A faithful transcription of all lines below is the expected answer.

Supplied material Start Marker

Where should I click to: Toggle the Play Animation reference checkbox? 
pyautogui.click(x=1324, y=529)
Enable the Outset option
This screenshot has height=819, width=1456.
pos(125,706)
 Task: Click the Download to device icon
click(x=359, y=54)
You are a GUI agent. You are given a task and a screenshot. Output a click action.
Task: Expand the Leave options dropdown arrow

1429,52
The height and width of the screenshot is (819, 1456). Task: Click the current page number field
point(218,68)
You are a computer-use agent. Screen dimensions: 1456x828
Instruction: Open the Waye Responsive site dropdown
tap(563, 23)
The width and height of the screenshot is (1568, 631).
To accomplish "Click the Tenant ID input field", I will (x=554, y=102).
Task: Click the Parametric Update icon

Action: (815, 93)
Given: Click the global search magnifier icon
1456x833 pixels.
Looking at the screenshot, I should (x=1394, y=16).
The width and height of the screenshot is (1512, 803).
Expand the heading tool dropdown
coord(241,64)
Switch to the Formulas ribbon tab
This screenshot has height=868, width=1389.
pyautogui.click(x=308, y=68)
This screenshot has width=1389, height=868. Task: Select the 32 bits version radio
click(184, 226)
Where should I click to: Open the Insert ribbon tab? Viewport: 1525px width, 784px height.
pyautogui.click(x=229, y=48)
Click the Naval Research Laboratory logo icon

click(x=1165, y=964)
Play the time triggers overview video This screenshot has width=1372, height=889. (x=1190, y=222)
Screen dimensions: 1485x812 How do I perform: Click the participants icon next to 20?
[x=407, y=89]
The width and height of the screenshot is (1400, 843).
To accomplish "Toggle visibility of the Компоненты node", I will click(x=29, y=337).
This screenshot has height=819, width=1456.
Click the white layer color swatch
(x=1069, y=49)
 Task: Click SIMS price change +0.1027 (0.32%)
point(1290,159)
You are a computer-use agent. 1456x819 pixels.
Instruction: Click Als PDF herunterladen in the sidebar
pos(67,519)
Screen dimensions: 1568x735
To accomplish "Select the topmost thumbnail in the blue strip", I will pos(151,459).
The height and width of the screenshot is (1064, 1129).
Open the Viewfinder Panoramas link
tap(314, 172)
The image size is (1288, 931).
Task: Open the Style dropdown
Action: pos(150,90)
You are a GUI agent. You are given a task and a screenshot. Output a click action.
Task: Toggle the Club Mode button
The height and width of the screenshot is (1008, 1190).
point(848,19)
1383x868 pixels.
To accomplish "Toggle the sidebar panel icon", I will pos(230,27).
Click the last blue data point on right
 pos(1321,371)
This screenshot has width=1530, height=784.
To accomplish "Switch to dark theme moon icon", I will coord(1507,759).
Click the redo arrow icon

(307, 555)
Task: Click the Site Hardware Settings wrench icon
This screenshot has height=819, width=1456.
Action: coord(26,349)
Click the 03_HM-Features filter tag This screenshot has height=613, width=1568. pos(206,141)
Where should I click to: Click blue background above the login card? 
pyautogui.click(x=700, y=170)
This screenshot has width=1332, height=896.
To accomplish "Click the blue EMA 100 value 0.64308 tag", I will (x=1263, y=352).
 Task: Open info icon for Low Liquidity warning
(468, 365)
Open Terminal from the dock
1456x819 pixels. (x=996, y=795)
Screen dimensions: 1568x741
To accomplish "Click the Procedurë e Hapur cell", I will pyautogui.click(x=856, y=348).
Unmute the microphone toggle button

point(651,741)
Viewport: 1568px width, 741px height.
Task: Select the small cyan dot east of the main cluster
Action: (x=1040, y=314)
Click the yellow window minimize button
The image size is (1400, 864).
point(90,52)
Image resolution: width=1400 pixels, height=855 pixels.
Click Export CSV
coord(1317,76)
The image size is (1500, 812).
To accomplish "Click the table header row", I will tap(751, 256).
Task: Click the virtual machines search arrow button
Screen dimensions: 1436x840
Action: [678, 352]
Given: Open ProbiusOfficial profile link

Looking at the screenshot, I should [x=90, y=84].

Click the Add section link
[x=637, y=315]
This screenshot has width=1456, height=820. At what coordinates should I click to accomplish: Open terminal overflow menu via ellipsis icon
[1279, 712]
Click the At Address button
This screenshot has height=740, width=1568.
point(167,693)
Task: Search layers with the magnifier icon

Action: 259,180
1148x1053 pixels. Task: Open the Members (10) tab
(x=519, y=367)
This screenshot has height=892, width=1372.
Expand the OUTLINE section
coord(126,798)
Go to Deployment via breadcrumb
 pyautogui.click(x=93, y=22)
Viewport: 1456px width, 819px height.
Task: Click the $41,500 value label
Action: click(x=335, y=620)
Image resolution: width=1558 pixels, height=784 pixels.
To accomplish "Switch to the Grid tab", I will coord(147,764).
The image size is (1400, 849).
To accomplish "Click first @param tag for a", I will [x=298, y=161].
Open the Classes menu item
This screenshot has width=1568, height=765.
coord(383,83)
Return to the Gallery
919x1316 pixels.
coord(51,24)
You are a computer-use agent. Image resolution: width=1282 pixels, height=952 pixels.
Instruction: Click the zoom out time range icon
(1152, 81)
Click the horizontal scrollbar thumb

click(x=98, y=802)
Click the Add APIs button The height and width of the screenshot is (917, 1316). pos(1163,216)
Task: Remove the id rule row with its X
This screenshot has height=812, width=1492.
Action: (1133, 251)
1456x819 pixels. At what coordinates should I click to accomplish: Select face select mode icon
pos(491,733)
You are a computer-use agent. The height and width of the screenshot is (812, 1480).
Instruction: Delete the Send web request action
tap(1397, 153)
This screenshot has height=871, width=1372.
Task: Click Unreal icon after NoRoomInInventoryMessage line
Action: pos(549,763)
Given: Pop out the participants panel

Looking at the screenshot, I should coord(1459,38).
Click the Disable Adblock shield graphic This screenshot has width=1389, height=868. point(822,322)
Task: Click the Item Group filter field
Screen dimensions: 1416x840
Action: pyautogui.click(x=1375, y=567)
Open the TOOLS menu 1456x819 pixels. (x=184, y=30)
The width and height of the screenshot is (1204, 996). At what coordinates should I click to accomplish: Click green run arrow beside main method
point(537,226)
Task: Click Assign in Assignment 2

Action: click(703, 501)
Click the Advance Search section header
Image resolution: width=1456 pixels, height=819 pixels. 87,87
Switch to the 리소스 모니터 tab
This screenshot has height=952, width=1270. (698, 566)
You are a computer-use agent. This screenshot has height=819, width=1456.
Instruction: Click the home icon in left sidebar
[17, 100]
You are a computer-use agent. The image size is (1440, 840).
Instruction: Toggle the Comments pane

Supplied material End Marker

Problem solution:
Where should I click to: Toggle the Play Animation reference checkbox? 
pyautogui.click(x=1324, y=529)
Enable the Outset option
This screenshot has height=819, width=1456.
pos(125,706)
 Task: Click the Download to device icon
click(x=359, y=54)
You are a GUI agent. You are given a task and a screenshot. Output a click action.
Task: Expand the Leave options dropdown arrow

1429,52
The height and width of the screenshot is (819, 1456). Task: Click the current page number field
point(218,68)
You are a computer-use agent. Screen dimensions: 1456x828
Instruction: Open the Waye Responsive site dropdown
tap(563, 23)
The width and height of the screenshot is (1568, 631).
To accomplish "Click the Tenant ID input field", I will (x=554, y=102).
Task: Click the Parametric Update icon

Action: (815, 93)
Given: Click the global search magnifier icon
1456x833 pixels.
Looking at the screenshot, I should (x=1394, y=16).
The width and height of the screenshot is (1512, 803).
Expand the heading tool dropdown
coord(241,64)
Switch to the Formulas ribbon tab
This screenshot has height=868, width=1389.
pyautogui.click(x=308, y=68)
This screenshot has width=1389, height=868. Task: Select the 32 bits version radio
click(184, 226)
Where should I click to: Open the Insert ribbon tab? Viewport: 1525px width, 784px height.
pyautogui.click(x=229, y=48)
Click the Naval Research Laboratory logo icon

click(x=1165, y=964)
Play the time triggers overview video This screenshot has width=1372, height=889. (x=1190, y=222)
Screen dimensions: 1485x812 How do I perform: Click the participants icon next to 20?
[x=407, y=89]
The width and height of the screenshot is (1400, 843).
To accomplish "Toggle visibility of the Компоненты node", I will click(x=29, y=337).
This screenshot has height=819, width=1456.
Click the white layer color swatch
(x=1069, y=49)
 Task: Click SIMS price change +0.1027 (0.32%)
point(1290,159)
You are a computer-use agent. 1456x819 pixels.
Instruction: Click Als PDF herunterladen in the sidebar
pos(67,519)
Screen dimensions: 1568x735
To accomplish "Select the topmost thumbnail in the blue strip", I will pos(151,459).
The height and width of the screenshot is (1064, 1129).
Open the Viewfinder Panoramas link
tap(314, 172)
The image size is (1288, 931).
Task: Open the Style dropdown
Action: pos(150,90)
You are a GUI agent. You are given a task and a screenshot. Output a click action.
Task: Toggle the Club Mode button
The height and width of the screenshot is (1008, 1190).
point(848,19)
1383x868 pixels.
To accomplish "Toggle the sidebar panel icon", I will pos(230,27).
Click the last blue data point on right
 pos(1321,371)
This screenshot has width=1530, height=784.
To accomplish "Switch to dark theme moon icon", I will coord(1507,759).
Click the redo arrow icon

(307, 555)
Task: Click the Site Hardware Settings wrench icon
This screenshot has height=819, width=1456.
Action: coord(26,349)
Click the 03_HM-Features filter tag This screenshot has height=613, width=1568. pos(206,141)
Where should I click to: Click blue background above the login card? 
pyautogui.click(x=700, y=170)
This screenshot has width=1332, height=896.
To accomplish "Click the blue EMA 100 value 0.64308 tag", I will (x=1263, y=352).
 Task: Open info icon for Low Liquidity warning
(468, 365)
Open Terminal from the dock
1456x819 pixels. (x=996, y=795)
Screen dimensions: 1568x741
To accomplish "Click the Procedurë e Hapur cell", I will pyautogui.click(x=856, y=348).
Unmute the microphone toggle button

point(651,741)
Viewport: 1568px width, 741px height.
Task: Select the small cyan dot east of the main cluster
Action: (x=1040, y=314)
Click the yellow window minimize button
The image size is (1400, 864).
point(90,52)
Image resolution: width=1400 pixels, height=855 pixels.
Click Export CSV
coord(1317,76)
The image size is (1500, 812).
To accomplish "Click the table header row", I will tap(751, 256).
Task: Click the virtual machines search arrow button
Screen dimensions: 1436x840
Action: [678, 352]
Given: Open ProbiusOfficial profile link

Looking at the screenshot, I should [x=90, y=84].

Click the Add section link
[x=637, y=315]
This screenshot has width=1456, height=820. At what coordinates should I click to accomplish: Open terminal overflow menu via ellipsis icon
[1279, 712]
Click the At Address button
This screenshot has height=740, width=1568.
point(167,693)
Task: Search layers with the magnifier icon

Action: 259,180
1148x1053 pixels. Task: Open the Members (10) tab
(x=519, y=367)
This screenshot has height=892, width=1372.
Expand the OUTLINE section
coord(126,798)
Go to Deployment via breadcrumb
 pyautogui.click(x=93, y=22)
Viewport: 1456px width, 819px height.
Task: Click the $41,500 value label
Action: click(x=335, y=620)
Image resolution: width=1558 pixels, height=784 pixels.
To accomplish "Switch to the Grid tab", I will coord(147,764).
The image size is (1400, 849).
To accomplish "Click first @param tag for a", I will [x=298, y=161].
Open the Classes menu item
This screenshot has width=1568, height=765.
coord(383,83)
Return to the Gallery
919x1316 pixels.
coord(51,24)
You are a computer-use agent. Image resolution: width=1282 pixels, height=952 pixels.
Instruction: Click the zoom out time range icon
(1152, 81)
Click the horizontal scrollbar thumb

click(x=98, y=802)
Click the Add APIs button The height and width of the screenshot is (917, 1316). pos(1163,216)
Task: Remove the id rule row with its X
This screenshot has height=812, width=1492.
Action: (1133, 251)
1456x819 pixels. At what coordinates should I click to accomplish: Select face select mode icon
pos(491,733)
You are a computer-use agent. The height and width of the screenshot is (812, 1480).
Instruction: Delete the Send web request action
tap(1397, 153)
This screenshot has height=871, width=1372.
Task: Click Unreal icon after NoRoomInInventoryMessage line
Action: pos(549,763)
Given: Pop out the participants panel

Looking at the screenshot, I should coord(1459,38).
Click the Disable Adblock shield graphic This screenshot has width=1389, height=868. point(822,322)
Task: Click the Item Group filter field
Screen dimensions: 1416x840
Action: pyautogui.click(x=1375, y=567)
Open the TOOLS menu 1456x819 pixels. (x=184, y=30)
The width and height of the screenshot is (1204, 996). At what coordinates should I click to accomplish: Click green run arrow beside main method
point(537,226)
Task: Click Assign in Assignment 2

Action: click(703, 501)
Click the Advance Search section header
Image resolution: width=1456 pixels, height=819 pixels. 87,87
Switch to the 리소스 모니터 tab
This screenshot has height=952, width=1270. (698, 566)
You are a computer-use agent. This screenshot has height=819, width=1456.
Instruction: Click the home icon in left sidebar
[17, 100]
You are a computer-use agent. The image size is (1440, 840).
Instruction: Toggle the Comments pane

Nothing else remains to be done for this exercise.